В воздухе повисло невысказанное Джеком «Не понимаю!», когда он с грохотом закинул швабру обратно в чулан, плюхнулся в свободное кресло с каретной обтяжкой и вытянул тощие ноги к ногам сидящего напротив Франца. Тот гадал, что угнетает Джека больше: то, что он снова не почувствовал, когда произошло убийство, или же то, что он оказался прав – они будут происходить и дальше.
– Жалко Хейзел, ей девятнадцать всего было, – вздохнул Джек, посидев немного в тишине. Франц к тому времени пригубил еще пару глотков белладонного вина, чтобы разбавить кровь и избавиться от ее вяжущего привкуса во рту, а Титания – пару бокалов. Никто из них не пьянел по разным причинам, но думать и вправду будто бы стало легче. Франц даже расхотел ныть и приосанился. Пока не услышал: – Но, по крайней мере, это не Лора. Надо же было вообще додуматься оставить ее одну в такое неспокойное время!
– Ну, не начинай! – вспыхнул Франц, жалея, что проболтался об этом, когда рассказывал о произошедшем у Лавандового Дома.
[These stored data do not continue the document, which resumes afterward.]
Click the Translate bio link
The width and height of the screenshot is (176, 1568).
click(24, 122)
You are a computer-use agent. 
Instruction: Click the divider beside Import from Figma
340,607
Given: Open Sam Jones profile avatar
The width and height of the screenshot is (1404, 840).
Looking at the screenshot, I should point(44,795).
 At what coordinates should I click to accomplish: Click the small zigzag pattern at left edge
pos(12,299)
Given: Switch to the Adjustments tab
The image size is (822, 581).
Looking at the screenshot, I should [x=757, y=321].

Причем о встрече с Кармиллой Франц, напротив, умолчал. А лучше бы наоборот. – У Лоры есть прекрасные навыки самозащиты! Любой, кто поговорит с ней дольше пяти минут, сам в реку сбросится. Да и если бы та машина тогда не показалась мне… э-э… подозрительной, мы бы про тех двоих и не узнали.
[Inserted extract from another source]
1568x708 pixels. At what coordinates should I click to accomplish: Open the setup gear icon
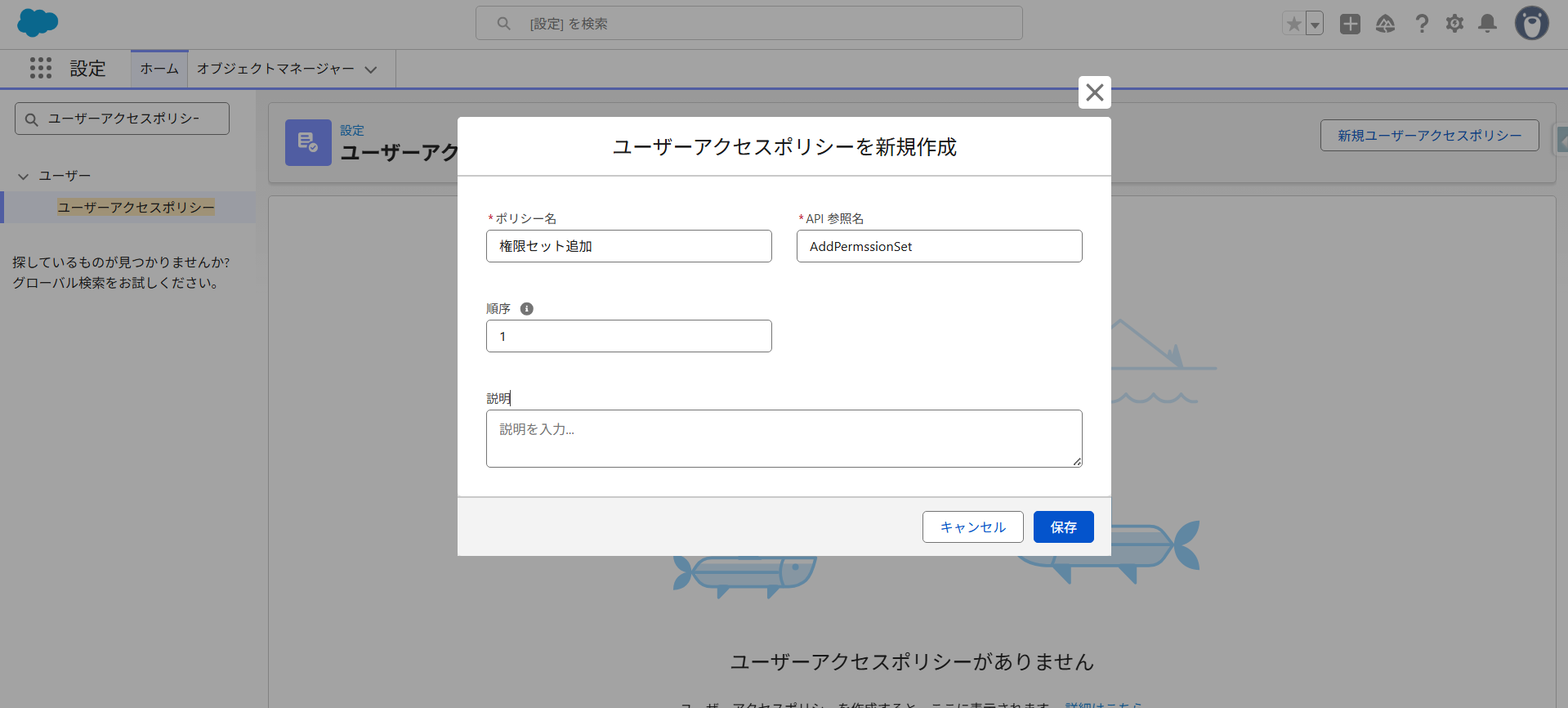pos(1454,24)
– И то верно, – признал Джек. – Благодаря этому у нас теперь есть сразу четыре подозреваемых. Как-то даже многовато…
«Вообще-то пять», – добавил Франц, но не вслух. Он снова тряхнул головой, прогоняя из нее образы Кармиллы.
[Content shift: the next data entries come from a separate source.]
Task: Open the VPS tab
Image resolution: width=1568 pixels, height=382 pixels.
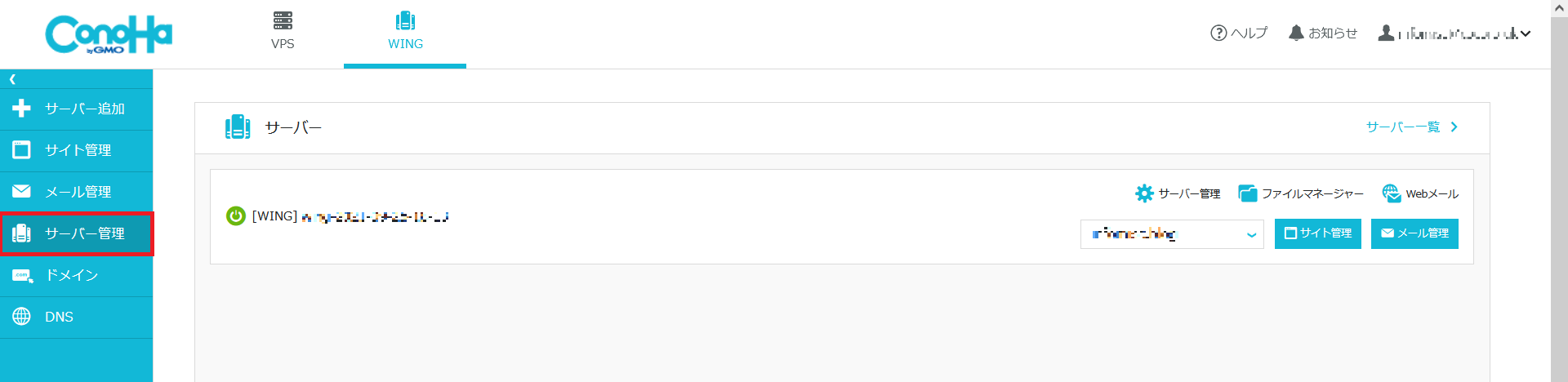Action: pyautogui.click(x=283, y=31)
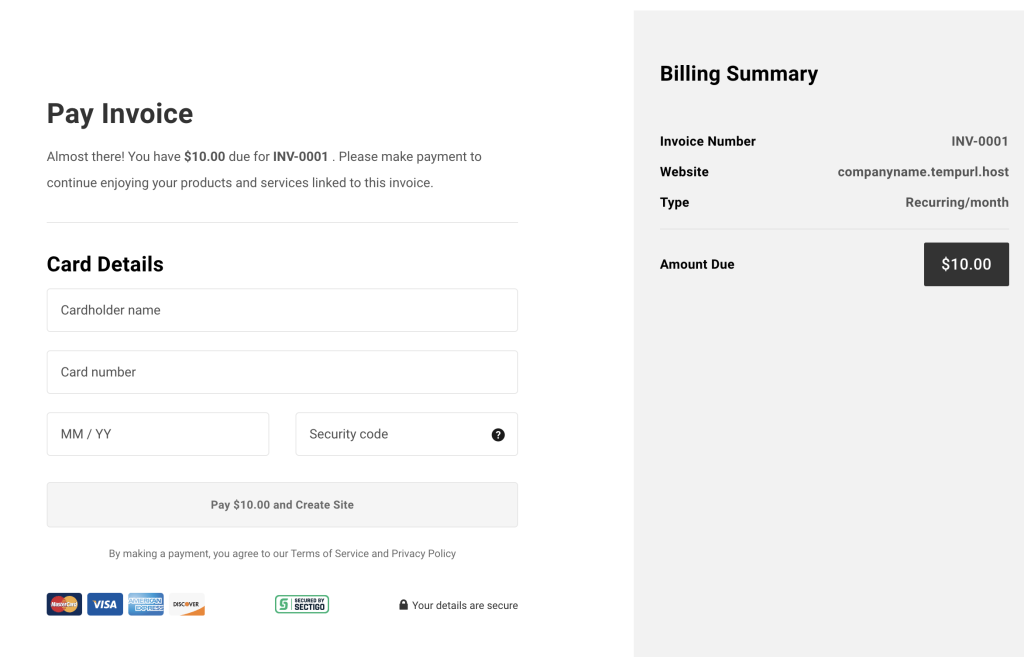Click the Cardholder name field
This screenshot has height=657, width=1024.
click(282, 310)
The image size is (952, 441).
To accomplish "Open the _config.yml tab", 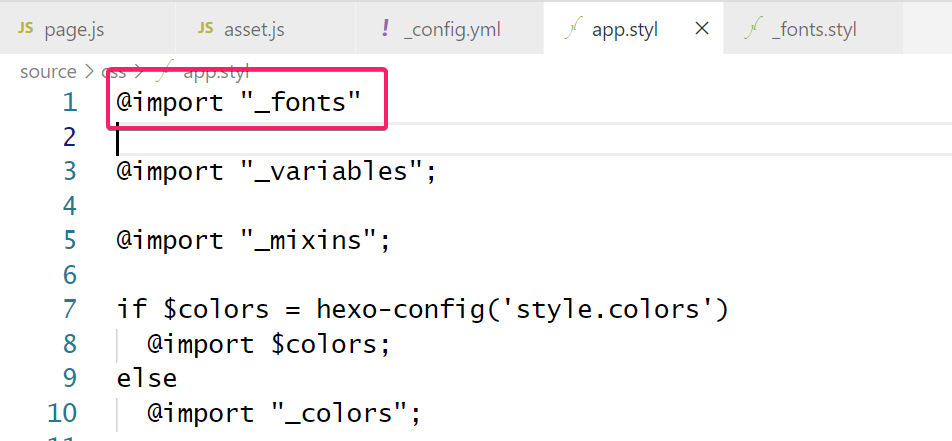I will click(452, 29).
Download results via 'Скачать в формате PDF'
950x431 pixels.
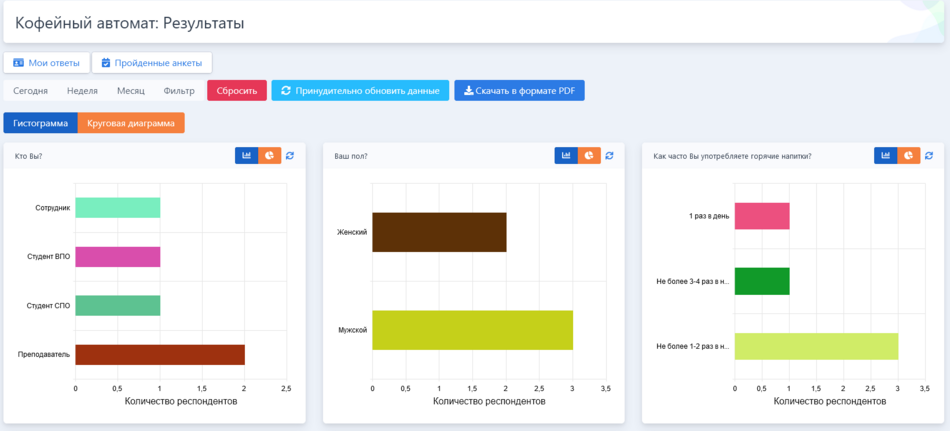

– Херна Хантера можно исключить, – подала голос Титания вдруг, чего не делала уже давно, лелея в ладони перламутровую чашку: допив вино, она вновь переключилась на остывший чабрецовый чай. – Не он убийца. Отмечен смертью, но сам ее не призывает. Из нас двоих опаснее я.
– Ты удивительно уверенно об этом заявляешь, – заметил Франц. – Приглянулся? Симпатичный?
– Ах, милый Франц! Если бы симпатичные мужчины не убивали, мир бы знавал в два раза меньше бед, – ответила Титания туманно, подцепляя ногтями миндальное печенье, которое Джек испек только для нее несколько часов назад. Оно все еще благоухало, такое мягкое и сливочное, что на нем оставались отпечатки ее пальцев.
– Я доверяю твоей интуиции, Тита, но все же эти четверо явно из одной компании, – напомнил Джек. – Франц ведь слышал, как те двое, которые его убили, называли имя Херна. Но поскольку они тревожились еще и о некоем Господине, очевидно, за всем этим и впрямь стоит кто-то еще… Кто-то вроде Ламмаса.
В воздухе мерцала пыль, поднятая Джеком во время уборки покрывал, подушек и чучел лесных зверей на стенах. Глаза последних – пластмассовые бусинки в белом, рыжем, коричневом мехах – следили за их разговором. Каждый раз, когда Франц порывался снять чучела и повесить вместо них что-нибудь повеселее и не такое жуткое, эти взгляды становились осуждающими. Поэтому Франц предпочитал сидеть к стене с эркером полубоком, наслаждаясь тлеющим камином в уголке. От красных кирпичей и тисовых поленьев по-прежнему веяло теплом: Тита всегда вырезала на деревяшках знаки, похожие на шаманские сигилы, и на одном таком брусочке камин мог гореть от одного заката до другого.